=== TASK DATA ===

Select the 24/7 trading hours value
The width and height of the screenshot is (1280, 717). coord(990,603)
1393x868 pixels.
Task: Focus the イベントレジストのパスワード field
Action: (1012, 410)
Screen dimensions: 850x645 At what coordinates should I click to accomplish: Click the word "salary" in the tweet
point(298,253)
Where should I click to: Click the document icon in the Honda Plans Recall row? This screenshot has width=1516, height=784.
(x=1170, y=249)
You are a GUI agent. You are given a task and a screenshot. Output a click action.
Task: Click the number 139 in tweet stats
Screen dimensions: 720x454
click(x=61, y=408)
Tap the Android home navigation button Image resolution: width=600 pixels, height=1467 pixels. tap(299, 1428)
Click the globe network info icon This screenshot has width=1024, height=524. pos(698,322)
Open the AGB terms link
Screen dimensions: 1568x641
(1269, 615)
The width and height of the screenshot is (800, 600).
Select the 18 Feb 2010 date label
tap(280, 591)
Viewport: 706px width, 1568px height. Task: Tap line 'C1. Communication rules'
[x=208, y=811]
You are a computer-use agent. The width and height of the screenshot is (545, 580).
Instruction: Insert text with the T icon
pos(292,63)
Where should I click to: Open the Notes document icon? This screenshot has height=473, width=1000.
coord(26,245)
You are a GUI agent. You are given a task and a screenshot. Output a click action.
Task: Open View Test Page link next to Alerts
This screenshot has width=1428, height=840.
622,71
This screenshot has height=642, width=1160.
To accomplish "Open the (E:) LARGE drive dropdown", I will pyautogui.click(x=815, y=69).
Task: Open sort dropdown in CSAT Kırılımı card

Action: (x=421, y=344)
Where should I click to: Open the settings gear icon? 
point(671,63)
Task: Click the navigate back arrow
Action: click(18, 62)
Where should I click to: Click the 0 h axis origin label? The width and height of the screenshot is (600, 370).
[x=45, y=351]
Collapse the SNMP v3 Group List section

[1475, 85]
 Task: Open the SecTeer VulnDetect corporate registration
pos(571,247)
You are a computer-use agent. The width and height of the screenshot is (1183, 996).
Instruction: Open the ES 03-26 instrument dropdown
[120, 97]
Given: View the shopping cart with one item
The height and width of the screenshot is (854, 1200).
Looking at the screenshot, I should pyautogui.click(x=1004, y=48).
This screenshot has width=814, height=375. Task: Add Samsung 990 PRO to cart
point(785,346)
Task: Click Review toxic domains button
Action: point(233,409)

===

Nothing is to be altered; retype each entry exactly.

◆ **EXERCISE RESULT**
Select the 24/7 trading hours value
The width and height of the screenshot is (1280, 717). coord(990,603)
1393x868 pixels.
Task: Focus the イベントレジストのパスワード field
Action: (1012, 410)
Screen dimensions: 850x645 At what coordinates should I click to accomplish: Click the word "salary" in the tweet
point(298,253)
Where should I click to: Click the document icon in the Honda Plans Recall row? This screenshot has width=1516, height=784.
(x=1170, y=249)
You are a GUI agent. You are given a task and a screenshot. Output a click action.
Task: Click the number 139 in tweet stats
Screen dimensions: 720x454
click(x=61, y=408)
Tap the Android home navigation button Image resolution: width=600 pixels, height=1467 pixels. tap(299, 1428)
Click the globe network info icon This screenshot has width=1024, height=524. pos(698,322)
Open the AGB terms link
Screen dimensions: 1568x641
(1269, 615)
The width and height of the screenshot is (800, 600).
Select the 18 Feb 2010 date label
tap(280, 591)
Viewport: 706px width, 1568px height. Task: Tap line 'C1. Communication rules'
[x=208, y=811]
You are a computer-use agent. The width and height of the screenshot is (545, 580).
Instruction: Insert text with the T icon
pos(292,63)
Where should I click to: Open the Notes document icon? This screenshot has height=473, width=1000.
coord(26,245)
You are a GUI agent. You are given a task and a screenshot. Output a click action.
Task: Open View Test Page link next to Alerts
This screenshot has width=1428, height=840.
622,71
This screenshot has height=642, width=1160.
To accomplish "Open the (E:) LARGE drive dropdown", I will pyautogui.click(x=815, y=69).
Task: Open sort dropdown in CSAT Kırılımı card

Action: (x=421, y=344)
Where should I click to: Open the settings gear icon? 
point(671,63)
Task: Click the navigate back arrow
Action: click(18, 62)
Where should I click to: Click the 0 h axis origin label? The width and height of the screenshot is (600, 370).
[x=45, y=351]
Collapse the SNMP v3 Group List section

[1475, 85]
 Task: Open the SecTeer VulnDetect corporate registration
pos(571,247)
You are a computer-use agent. The width and height of the screenshot is (1183, 996).
Instruction: Open the ES 03-26 instrument dropdown
[120, 97]
Given: View the shopping cart with one item
The height and width of the screenshot is (854, 1200).
Looking at the screenshot, I should pyautogui.click(x=1004, y=48).
This screenshot has width=814, height=375. Task: Add Samsung 990 PRO to cart
point(785,346)
Task: Click Review toxic domains button
Action: point(233,409)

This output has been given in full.